#### Task to complete
Out of the entries that follow, copy each line containing "agent".

****

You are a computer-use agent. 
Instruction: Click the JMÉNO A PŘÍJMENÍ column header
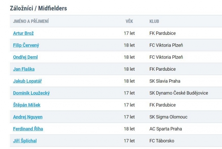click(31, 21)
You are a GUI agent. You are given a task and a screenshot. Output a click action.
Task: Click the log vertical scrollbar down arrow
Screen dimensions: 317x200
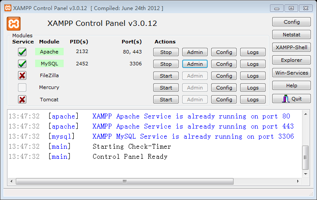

****

#### Written answer
You are a computer-use agent. 
You are a GUI agent. You are given a task and a screenshot. Output a click action.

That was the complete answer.